The germophobic Monk’s compulsive hand-washing used to be a stock gag on the show. I doubt anyone’s laughing now.
Others on the list include “I’m On an Island” by the Kinks, “Don’t Let Us Get Sick” by Warren Zevon, “Don’t Stand So Close To Me” by the Police.
(For more, just Google “coronavirus playlist”—over one million results and counting, many of them on Spotify and other streaming services!)
Read Hermann Hesse’s “Siddhartha.”
A dog-eared copy of German author Hermann Hesse’s “Siddhartha,” his retelling of the story of Prince Sakyamuni and his search for enlightenment, was in every college student’s backpack and on every hippie bookshelf in the early ’70s (my copy still reeks of patchouli).
It’s a fable about the age-old quest for the ultimate meaning of existence.

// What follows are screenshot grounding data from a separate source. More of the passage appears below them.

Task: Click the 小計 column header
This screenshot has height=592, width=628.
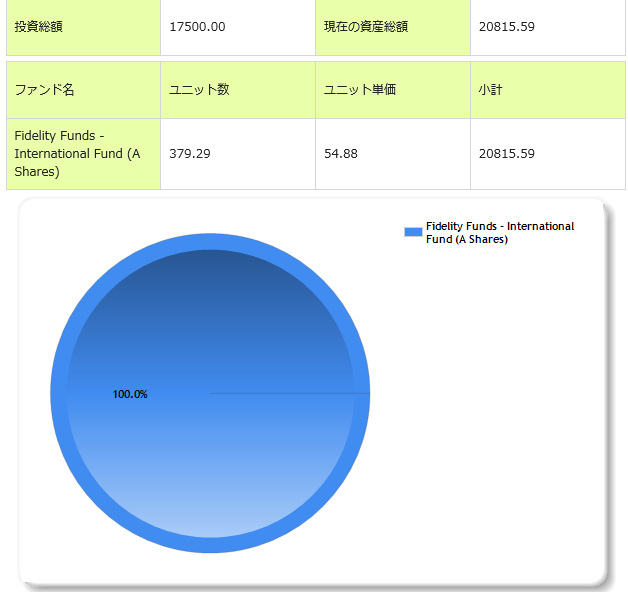Action: [490, 90]
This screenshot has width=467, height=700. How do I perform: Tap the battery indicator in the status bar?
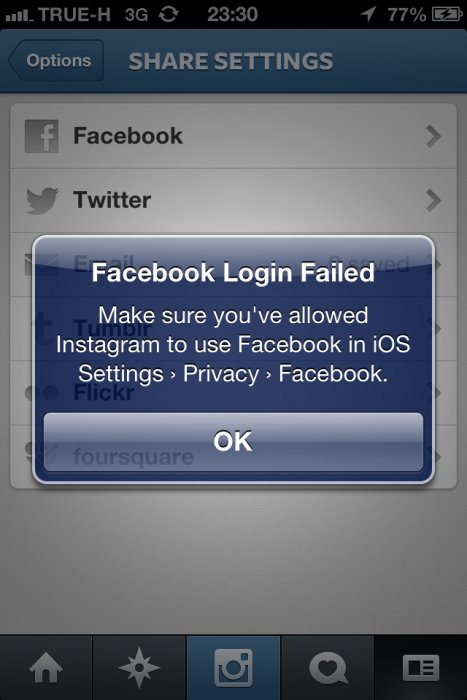click(446, 14)
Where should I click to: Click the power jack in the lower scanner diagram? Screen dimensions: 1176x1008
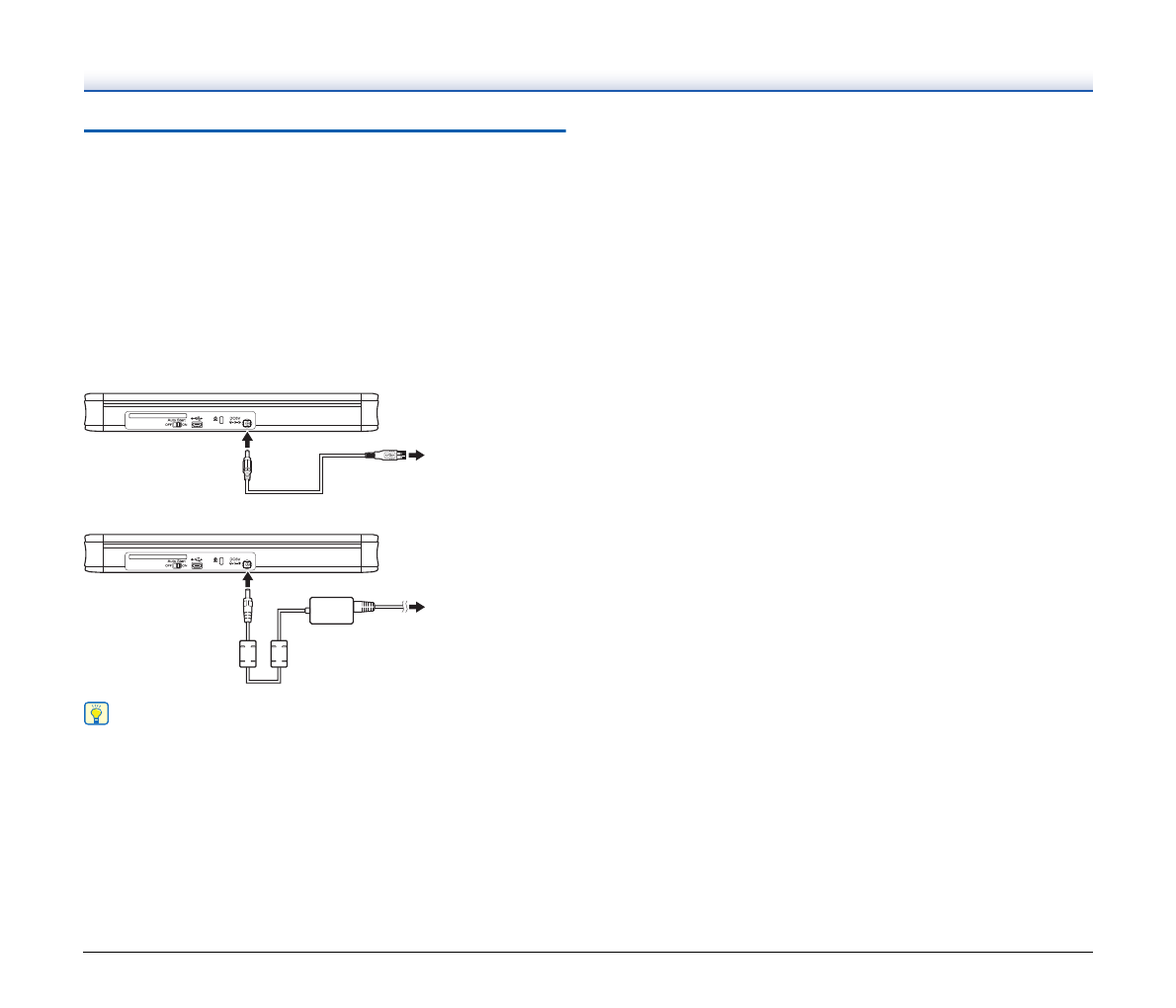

That’s enough to recommend it, but under the present circumstances, Siddhartha’s tale is also resonant for one incident. Disillusioned with his life of luxury as a prince, Siddhartha leaves the palace and joins a band of ascetics practicing extreme self-deprivation. Eventually, he rejoins the world, applying for employment with a wealthy merchant. The merchant asks him what he has to offer in return, and Siddhartha replies: “I can think. I can wait. I can fast.”
For no other reason except these skills may come in handy if this COVID-19 thing drags on, “Siddhartha” is worth another look. It’s also relevant to the next two items.
Establish a mindfulness practice.
I was a college student during martial law, so it wasn’t that far-fetched for me to think about what I would do if I was ever locked up (like some of my friends were). I was exploring yoga and studying Zen at the time, so my answer always came back to meditation. As George Clinton of Parliament-Funkadelic says: “Free your mind and your ass will follow.”
Being confined in a limited space made embracing the infinite freedom of the mind seem all the more attractive.
These days it’s fashionable to talk about practicing “mindfulness,” a somewhat more neutral term that doesn’t have the associations with “New Age” beliefs and super-gurus like the Maharishi Mahesh Yogi and Bhagwan Shree Rajneesh.
In any case, now that you’ve got nowhere to be, this might be an opportune time to establish a meditation practice. It’ll help you manage the stress that’s coming.
(Check out “How to Meditate” on www.mindful.org, to start with, and explore the literally hundreds of other “how-to” options online).
Try a fast.
Intermittent fasting has become a dietary fad of late, and doubtless it has its benefits.
Now that you’re locked down and presumably the demands on your energy are low, this might be the time to take it to the next level and go on a real fast, that is to say, go for one day or more without eating.
Jesus went for 40 days and 40 nights without food, but then he’s the Son of God. I’m just a regular dude, but I’ve gone for a week with just water.
Anyone in reasonably good health can probably manage a day or two with no food, just liquids. (There are those who swear by a juice fast, that is, taking no solids but drinking fruit or vegetable juices. Others prefer water, nothing else.) Numerous studies have shown that fasting for even one to three days can bring health benefits, including boosting the immune system. Again, there’s a wealth of online information on how to do it safely.
Go down a rabbit hole.
The hardest part about being on lockdown is feeling the time stretch out in front of you. Conversely, the easiest way to lose track of time is to find a subject to obsess about, and to educate yourself on every conceivable aspect of it, until you become something of an expert on the subject.
For a journalist, this is sort of part of the job. But I’ve come to realize that it can also be a valuable life skill.
I’ve spent weeks, months even, going down such “rabbit holes”: I have yet to emerge from my immersion in American finger-style acoustic guitarists of the 1960s, and their influence on the “freak-folk” movement of the early 21st century. Not your cup of tea? Find something that appeals to you and follow it down the hole.